[TASK LIST]:
[1] According to the SpinART Records page, in what month and year did the label sign a distribution deal with Columbia Records?
[2] Reproduce the stretch of the entries from their start through the line containing "[x=927, y=508]", omitting the pictures.

[PAGE TEXT]:
────────
- Founded: 1991
- Founder: Joel Morowitz and Jeff Price
- Defunct: 2007
- Genre: Pop; rock;
- Country of origin: US
- Location: New York City

= SpinART Records =

Record label from New York, 1991–2007

SpinART Records was a New York City-based independent record label that released recordings by the Apples in Stereo, Clem Snide, Frank Black, and Michael Penn. Billboard referred to SpinART as "a proven breeding ground for new talent."

The label was started by Joel Morowitz and Jeff Price in 1991. Its first release was the ...One Last Kiss compilation, which featured tracks from Velocity Girl, Lilys, Black Tambourine, Magnetic Fields, and others. The Washington Post described the compilation as "a sort of sonic fanzine" that was "dominated by guitar-based, female-fronted dream-pop bands."

In May 1994, SpinART signed a distribution deal with Columbia Records. The label shifted to a new distribution deal with Giant Records in October 1995, with Giant funding much of the label's operations and Morowitz and Price maintaining full creative control of the label's direction. "We do our own thing and market it and bust our butts and Giant leaves us alone," Price said.

SpinART filed for bankruptcy in April 2007 and went out of business.
────────
[ENTRIES SUPPLIED]:
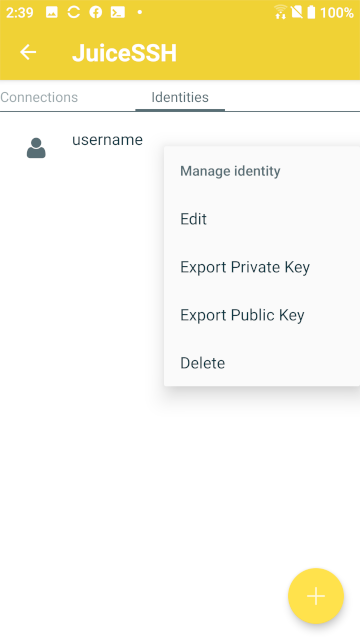Tap the battery status icon
Viewport: 360px width, 640px height.
click(311, 12)

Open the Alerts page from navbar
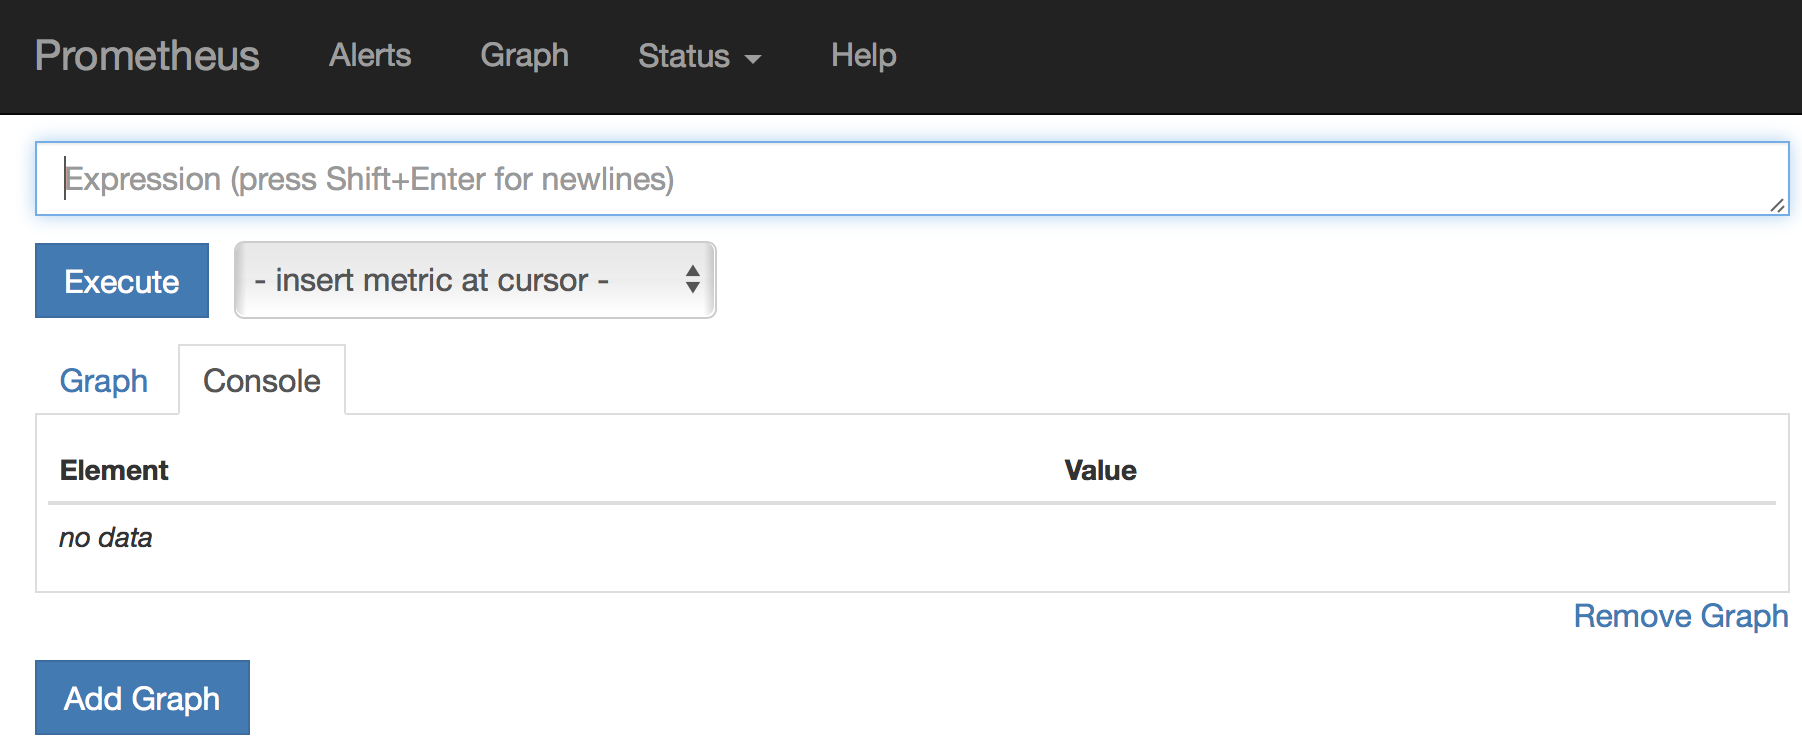(370, 56)
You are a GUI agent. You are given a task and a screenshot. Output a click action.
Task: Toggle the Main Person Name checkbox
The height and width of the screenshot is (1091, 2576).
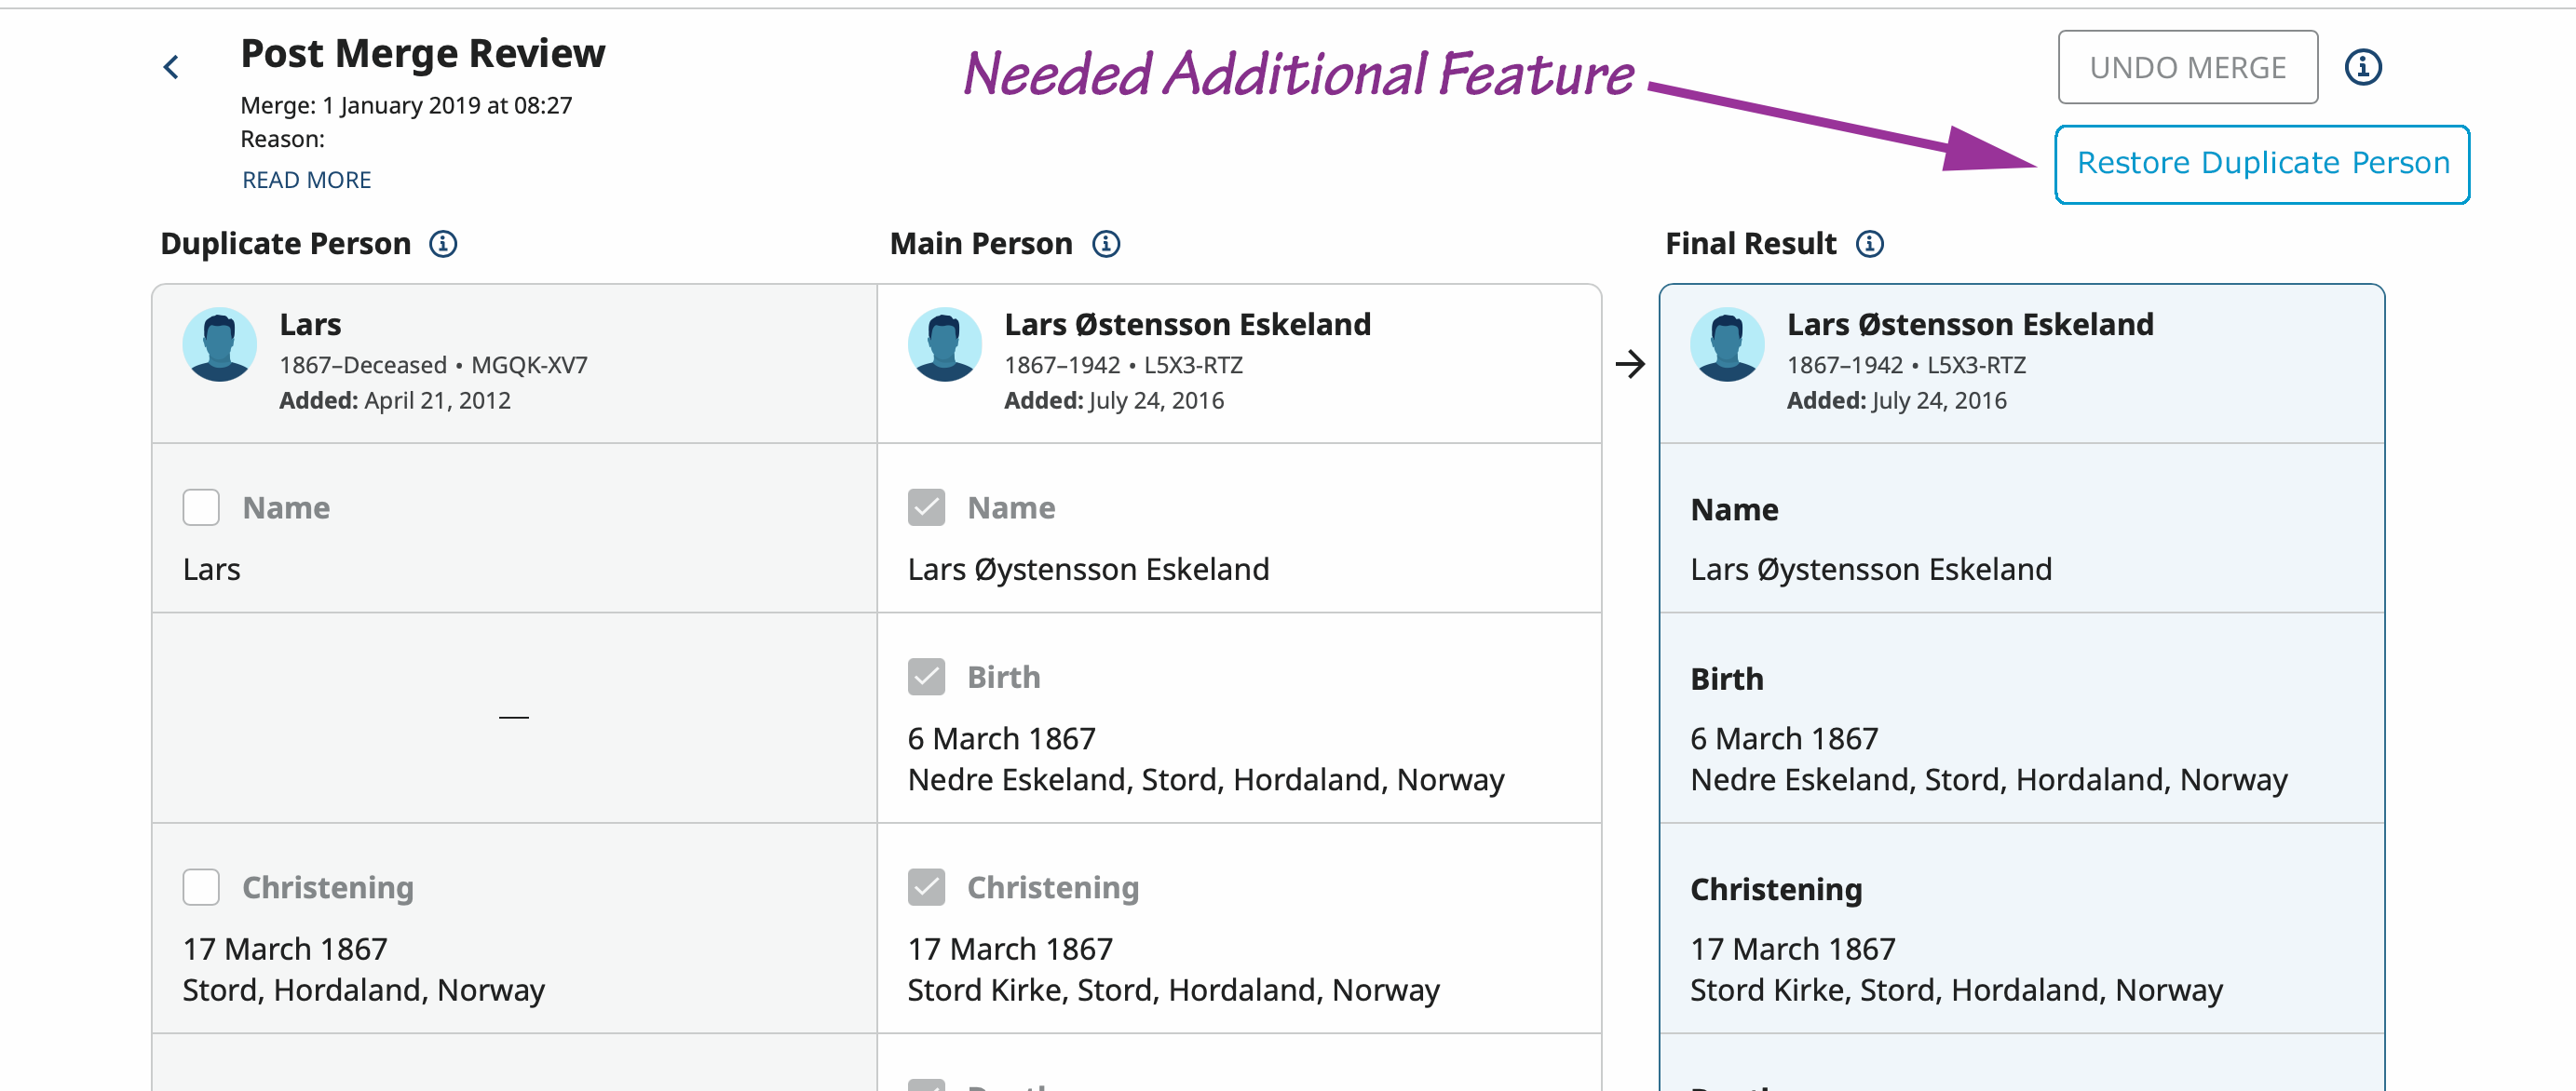[x=927, y=508]
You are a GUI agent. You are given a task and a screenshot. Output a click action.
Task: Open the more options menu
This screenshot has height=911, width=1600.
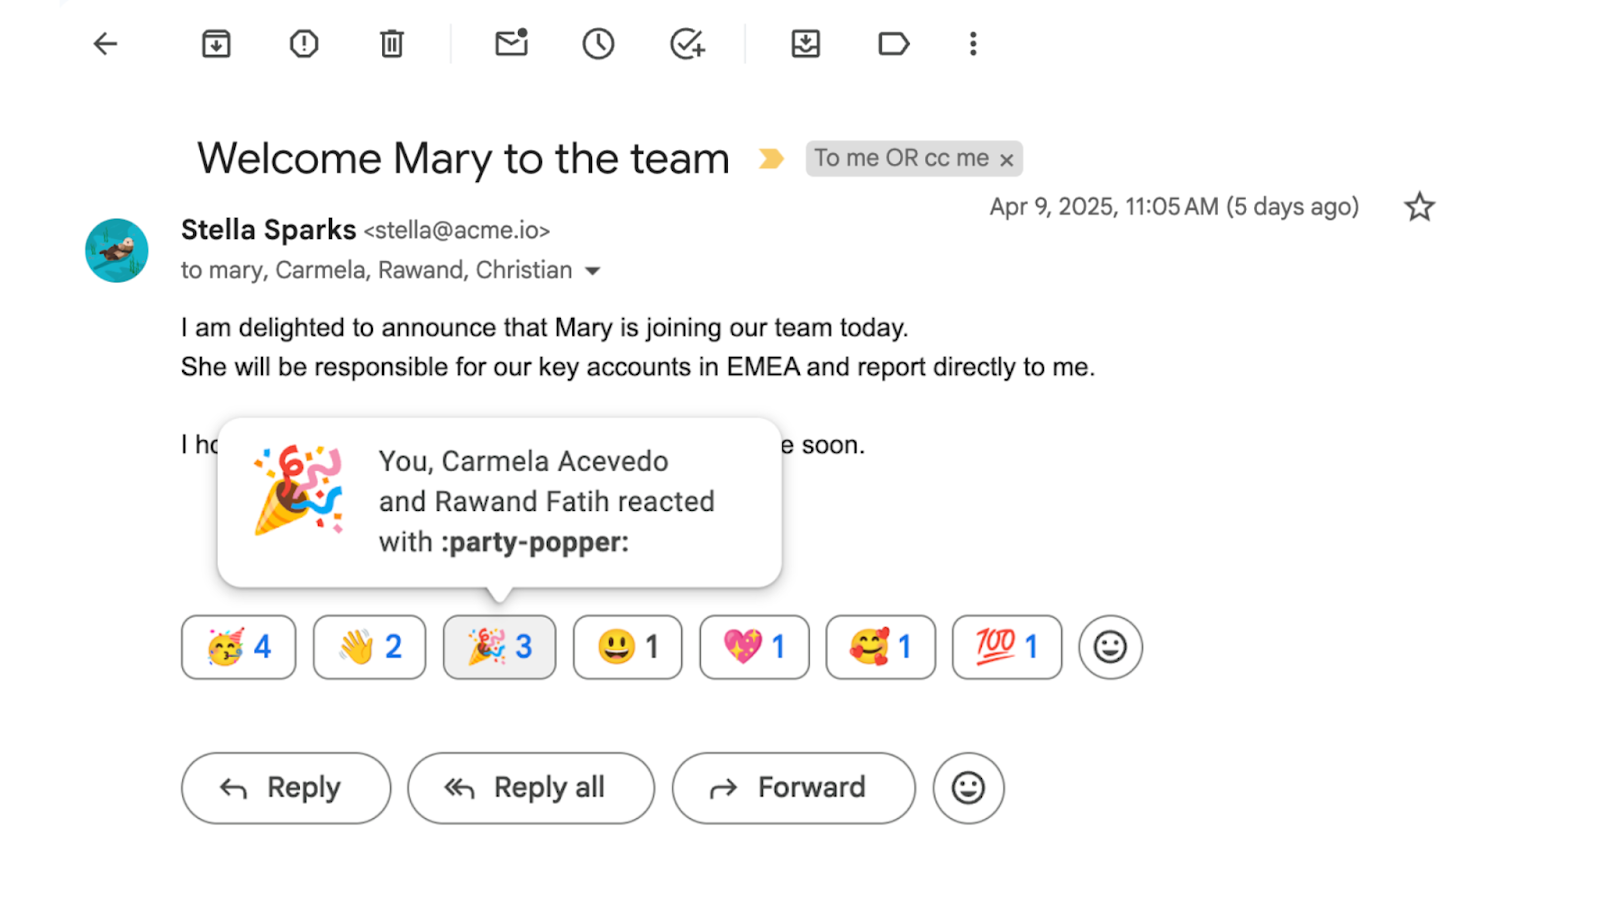click(x=972, y=44)

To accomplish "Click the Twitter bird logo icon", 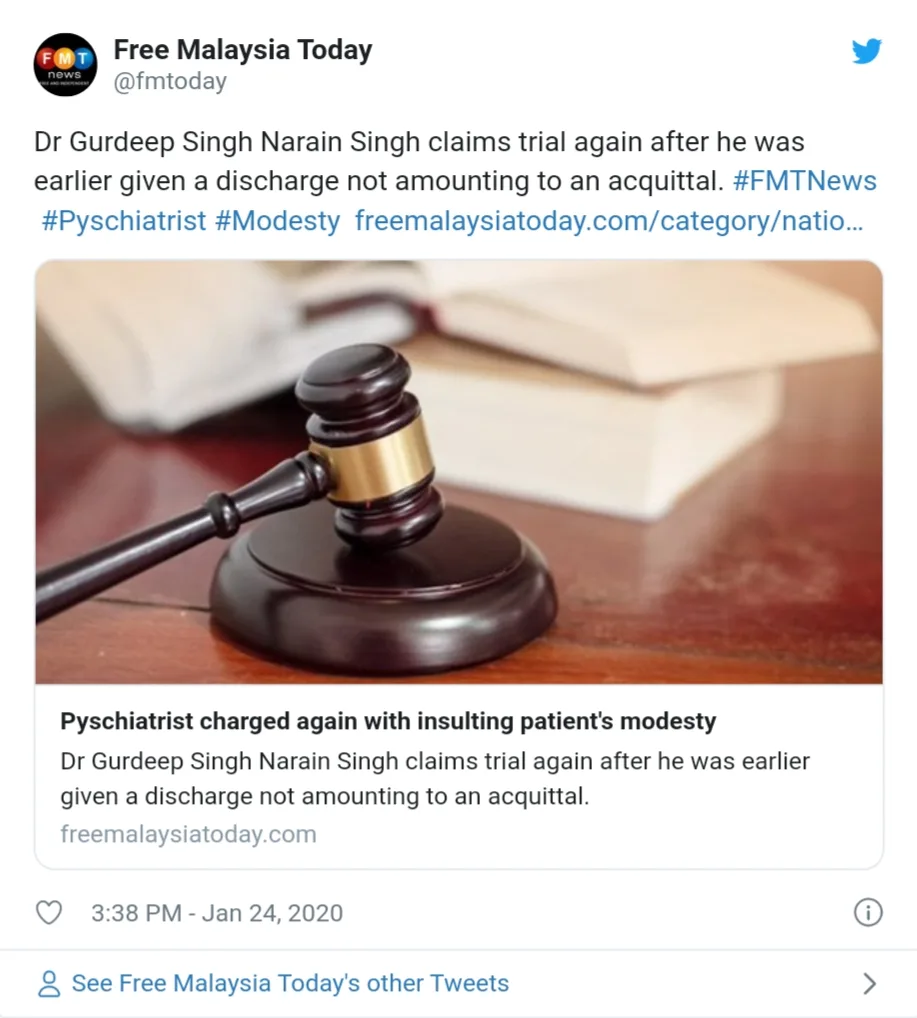I will [867, 51].
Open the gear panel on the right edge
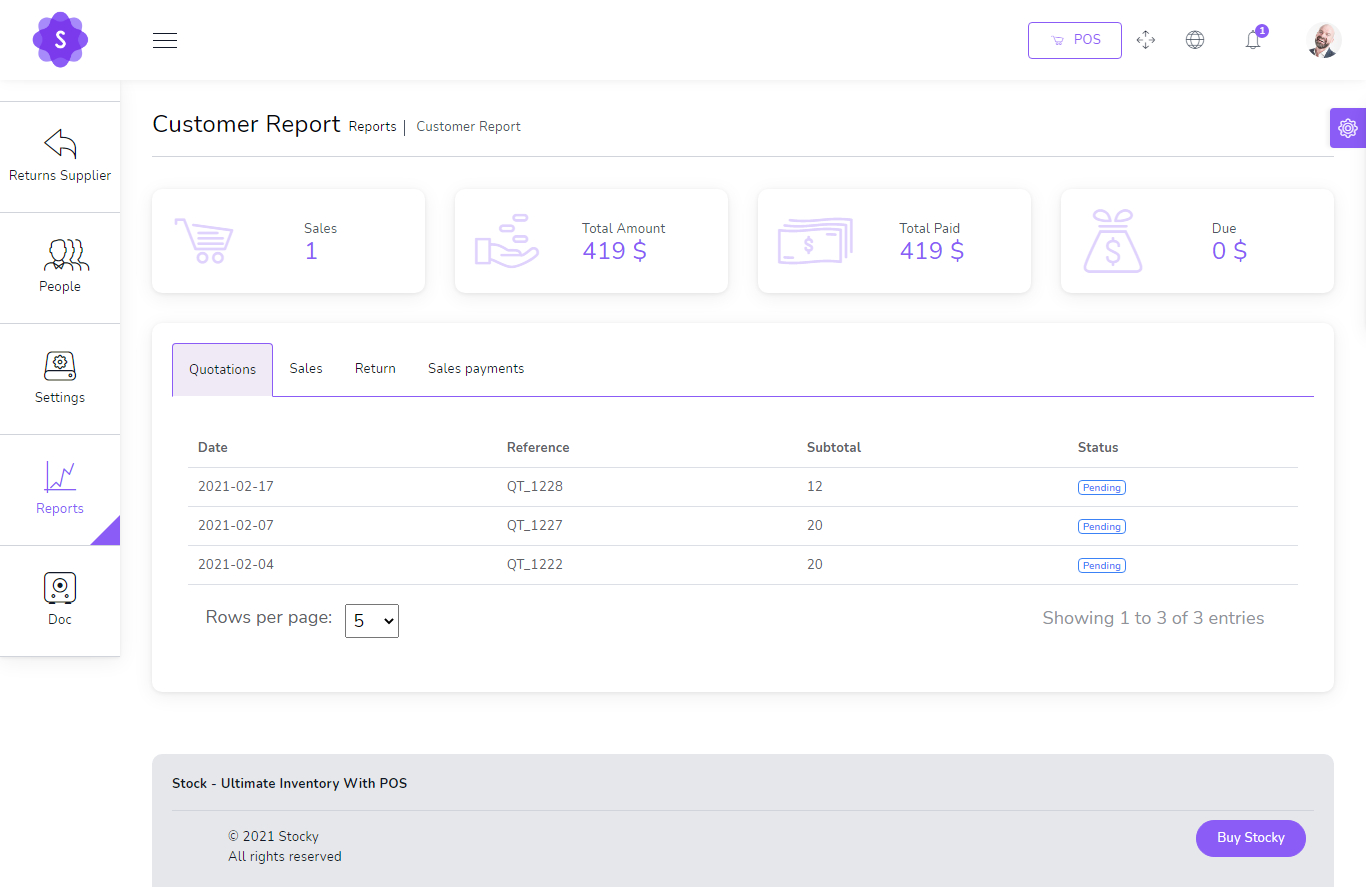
────────
[RESPONSES PER TASK]:
[1] May 1994

[2]
Tap the battery status icon
Viewport: 360px width, 640px height.
click(311, 12)

Open the Alerts page from navbar
(370, 56)
You are a GUI agent. You are given a task and a screenshot. Output a click action.
Task: Toggle the Main Person Name checkbox
The height and width of the screenshot is (1091, 2576).
[x=927, y=508]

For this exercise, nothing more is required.